While growing up in Texas and visiting family in Louisiana, I never heard mention of George Timothy Trezevant or his family. However, at least one photograph in an album prepared in 1903 by my grandmother, Eula Foster Trezevant (1883-1977), contains a photo identified as one of his sons, Claude Trezevant. The album also contains a photo of Annie Louise Trezevant as an infant. There may be other photos in the album from George’s family but the photos are unlabeled.
ADDENDUM
Claudriss Lott Trezevant
Annie Louise Trezevant
SOURCES
Bass, Charles F. Ph.D., M.D. Email correspondence with the author. 2010-2011.

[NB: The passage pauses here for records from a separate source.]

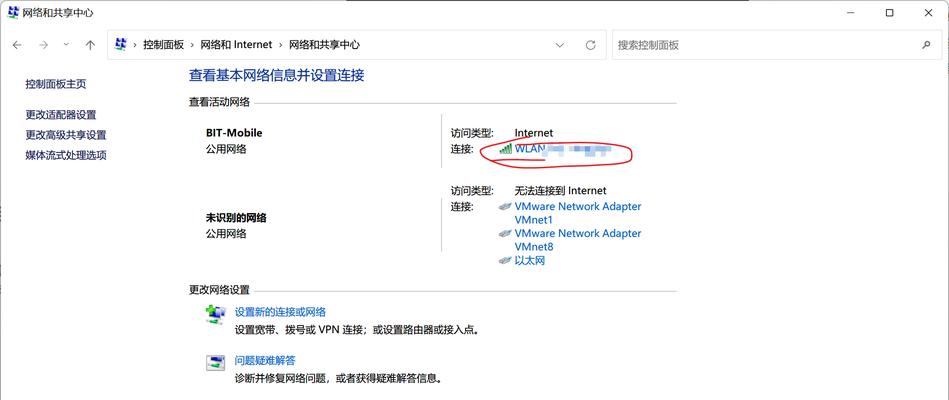Click the 设置新的连接或网络 icon
949x400 pixels.
215,315
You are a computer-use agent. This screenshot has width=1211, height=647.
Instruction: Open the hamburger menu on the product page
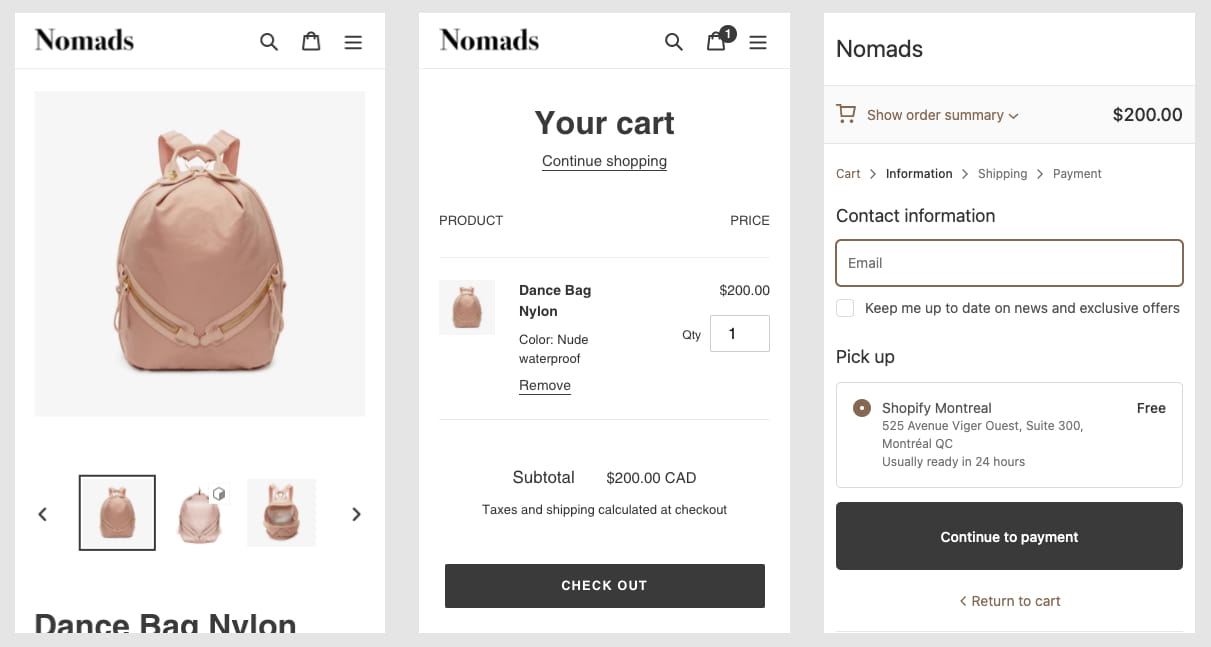pyautogui.click(x=353, y=41)
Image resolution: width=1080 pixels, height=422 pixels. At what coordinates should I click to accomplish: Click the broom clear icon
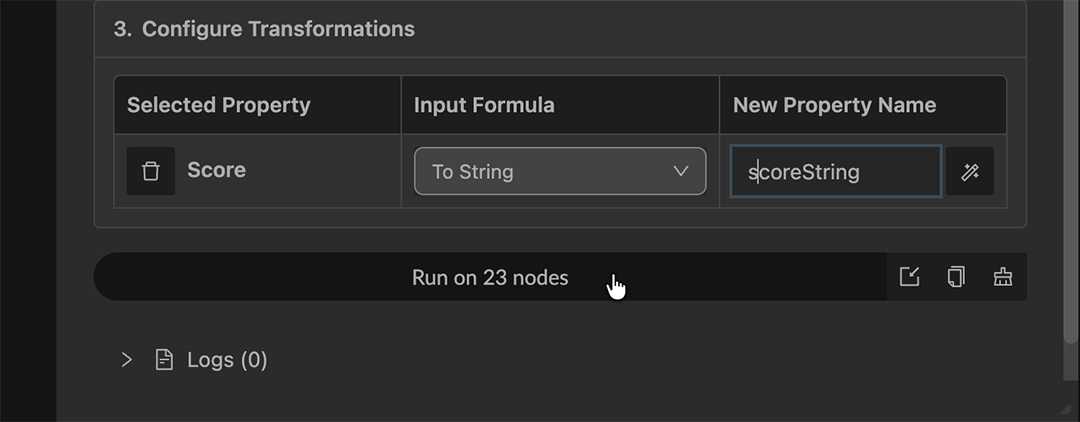click(x=1003, y=277)
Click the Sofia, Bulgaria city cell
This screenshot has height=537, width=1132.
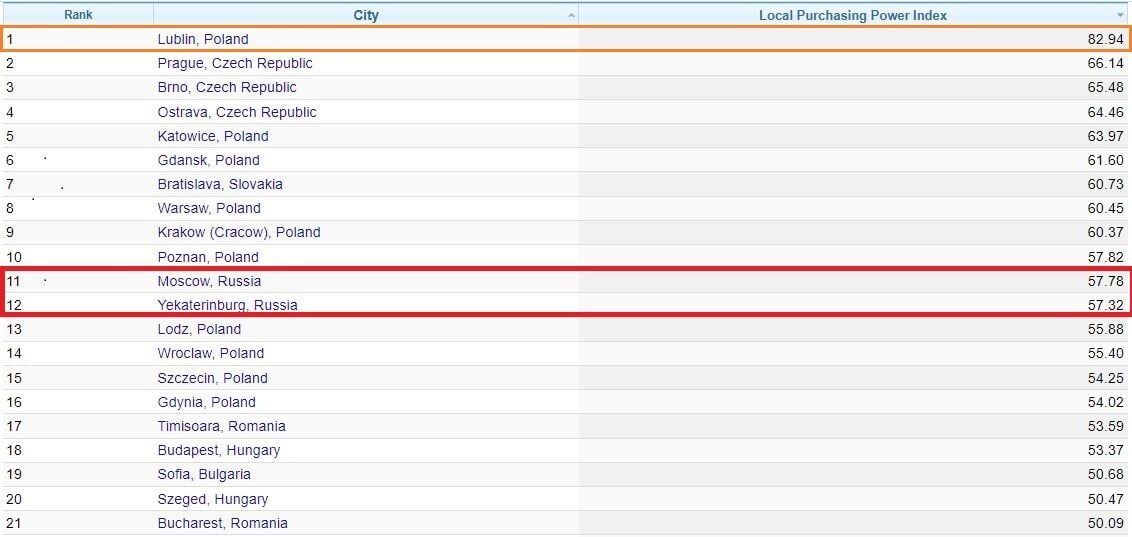coord(204,474)
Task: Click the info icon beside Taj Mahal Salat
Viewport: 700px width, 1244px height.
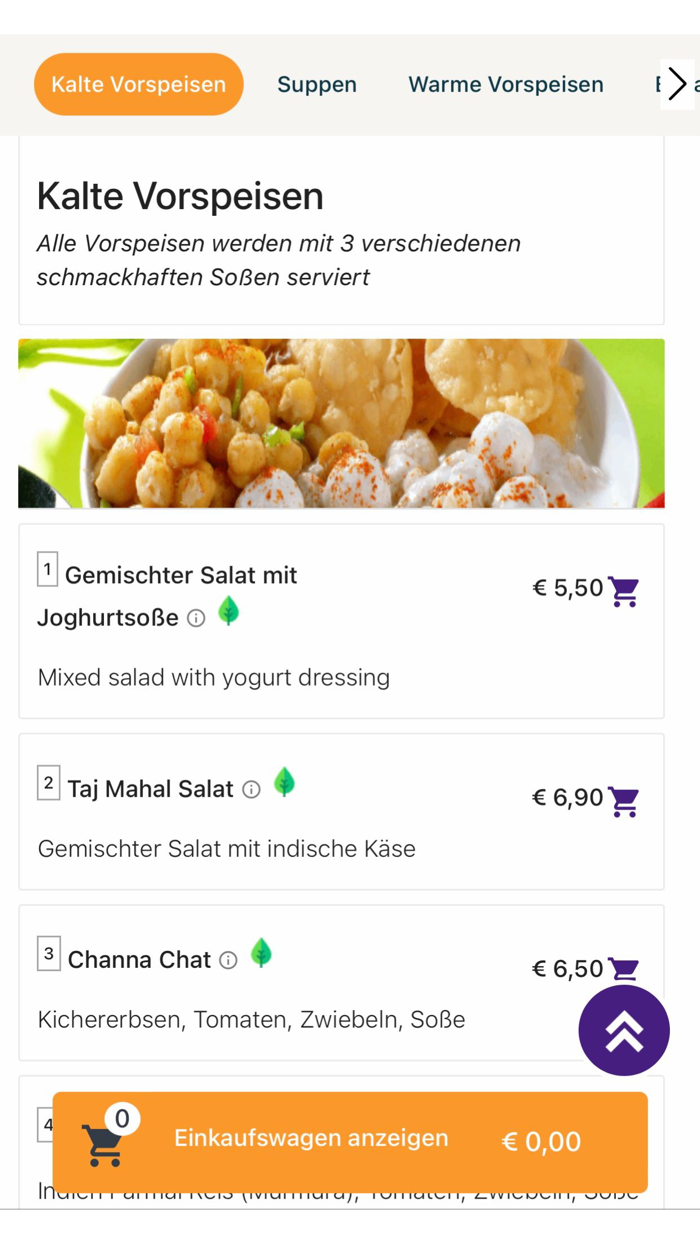Action: point(250,789)
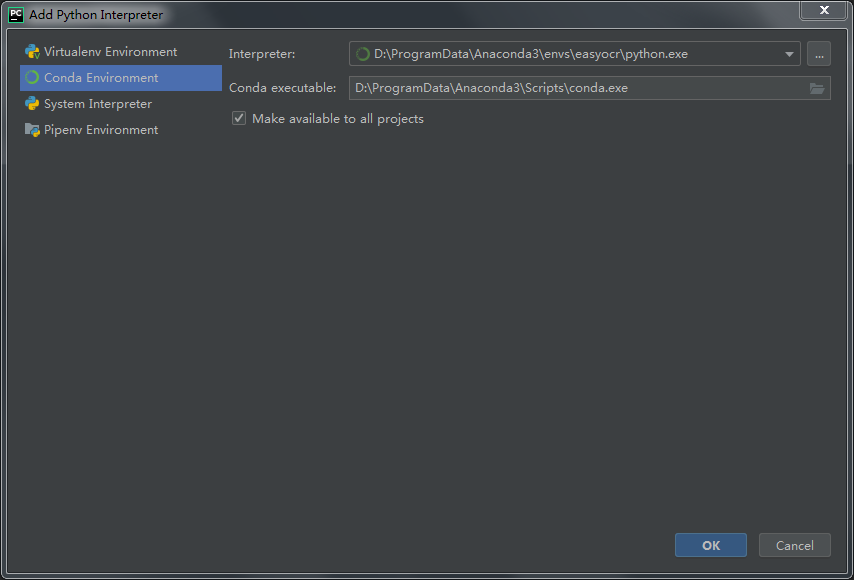Image resolution: width=854 pixels, height=580 pixels.
Task: Click the Conda Environment green circle icon
Action: tap(33, 77)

Bradley, Dr. Dorothy Phillips. Delhi/Deerfield: History, Legends, and Lore. Compiled by Delhi Garden Club. Delhi, LA: Delhi Garden Club, 2009.
Grunden, Billie. Email correspondence with the author. 2014.
Kenan, Robert Gignilliat. History of the Gignilliat Family of Switzerland and South Carolina. Easley, SC: Southern Historical Press, 1977.
McKoin, Florence Stewart. Between the Rivers: A West Carroll Chronicle. Baton Rouge, LA: Claitor’s Publishing Division, 1971.
Richland Memories. Edited by Innes Ellis Green and Gladys Diamond Lane. Rayville, LA: Original Rhymes Library, 2001.
Sevier, Richard P. Email correspondence with the author. 2010-2013.
Trezevant, Robert W. “Trezevant Family Tree.” Ancestry.com. www.ancestry.com (accessed November 15, 2013).
Trezevant, John Timothee. The Trezevant Family in the United States. Charleston, SC: The State Company, 1914.